Bo Nix, Oregon Ducks
Genel Bakış: Bu yılın QB teması için transfer olan yaşlı QB’ler desek yanılmış olmayız. Onlardan bir diğeri de Bo Nix. Kolej kariyerine Auburn’de başlayan Nix, burdaki ilk sezonunda Iron Bowl’da Alabama zaferi yaşayarak SEC yılın freshman oyuncusu olmuş ve geleceğe dair büyük umutlar vermişti. Sonraki iki sezonda özellikle pasör olarak oyununun üstüne koymakta zorlanan Nix, Auburn’de değişen koçuyla anlaşamayarak Oregon’a transfer oldu. Buradaki iki sezonunda Penix vari bir gelişim kaydeden Nix, özellikle pasör olarak sonraki seviyeye çıktı ve draft için önemli QB potansiyellerinden birine dönüştü.
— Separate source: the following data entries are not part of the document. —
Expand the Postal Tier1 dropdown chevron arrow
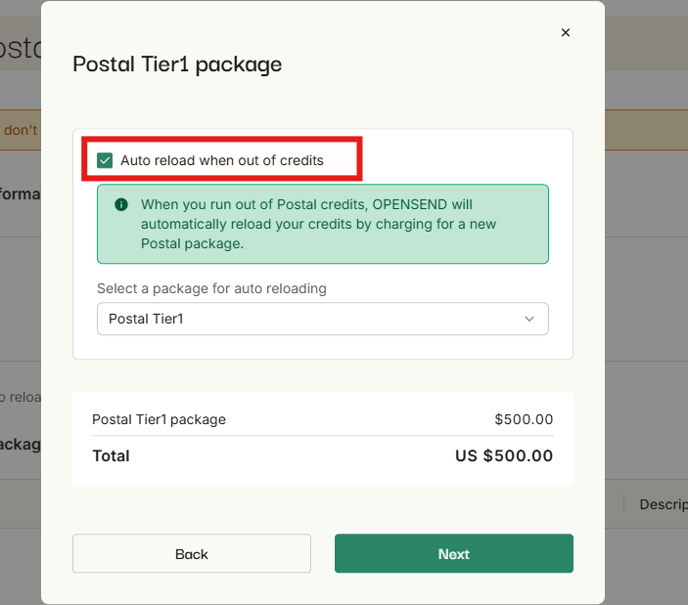 pyautogui.click(x=529, y=319)
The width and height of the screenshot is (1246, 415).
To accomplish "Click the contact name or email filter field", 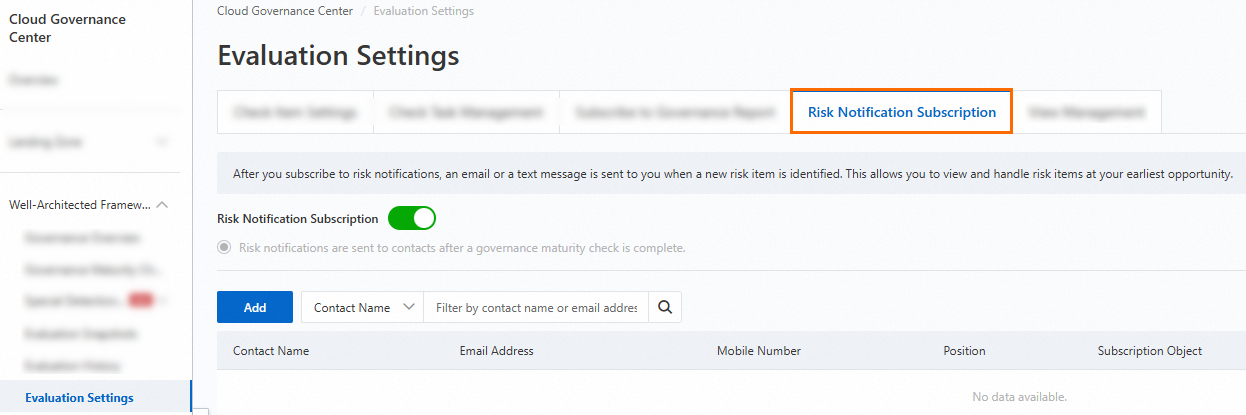I will coord(536,308).
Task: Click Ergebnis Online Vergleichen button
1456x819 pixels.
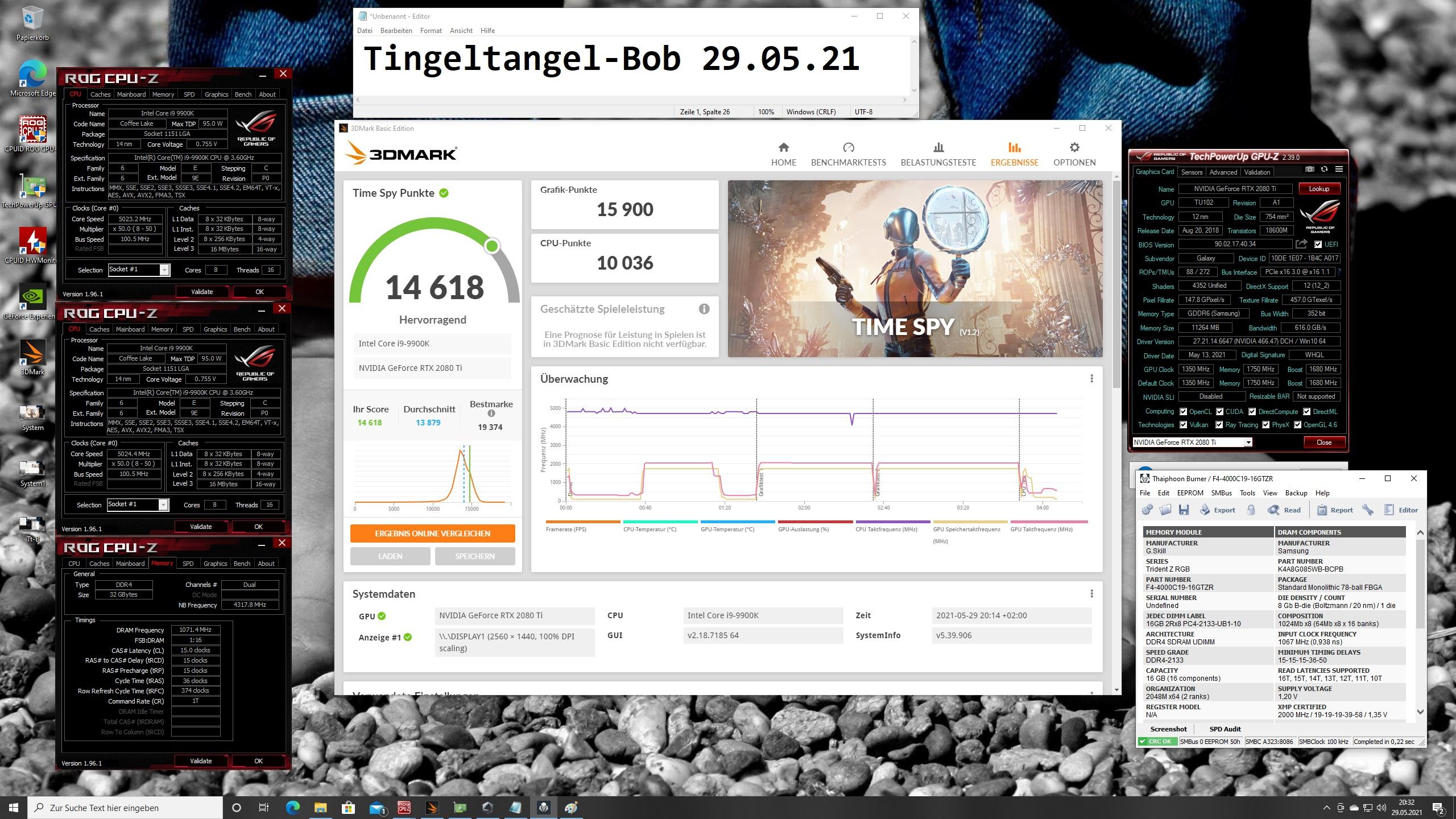Action: tap(432, 533)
Güçlü Yönleri: Kompakt vücuduyla tam olarak NFL quarterback’i fiziğinde. Kolejden geçirdiği 5 yılın tamamında starter olarak oynamasının da bir getirisi olarak bu sınıfın en iyi istatistiklerine sahip ismi. Kolej kariyerinde 15,000 üzeri pas yardı, 108 touchdown pası ve 38 koşu touchdown’ına sahip. Kısa ve orta mesafede çok iyi pas isabet yeteneğine sahip. Bu nedenle Oregon gibi yüksek tempoda oynayan bir takımda pasör olarak kendini bulmayı başardı. Auburn sezonları dahil her zaman iyi bir koşucu olması onu çift yönlü bir tehdit yapıyor. Bu 5 yılın hepsinde farklı playcaller’larla çalışmış olması onu ender rastlanan bir konuma koyuyor. Tıpkı Rattler gibi iki çok farklı sistemde de başarılı olması önemli bir artı.
Zayıf Yönleri: Oregon’da bir pasör olarak aşama kaydetmiş olsa da bana göre hala komple bir pasörden söz etmek mümkün değil. Orta ve kısa mesafelerdeki basit pasları yüksek yüzdeyle gerçekleştiriyor olması bir üst seviyede yanıltabilir. Mesafe uzadıkça isabet yeteneği ve etkinliği genelde düşüyor. Bu yıl Michael Penix ile girdiği iki düelloyu da kaybetme nedeninin temelinde bu yatıyor bana kalırsa.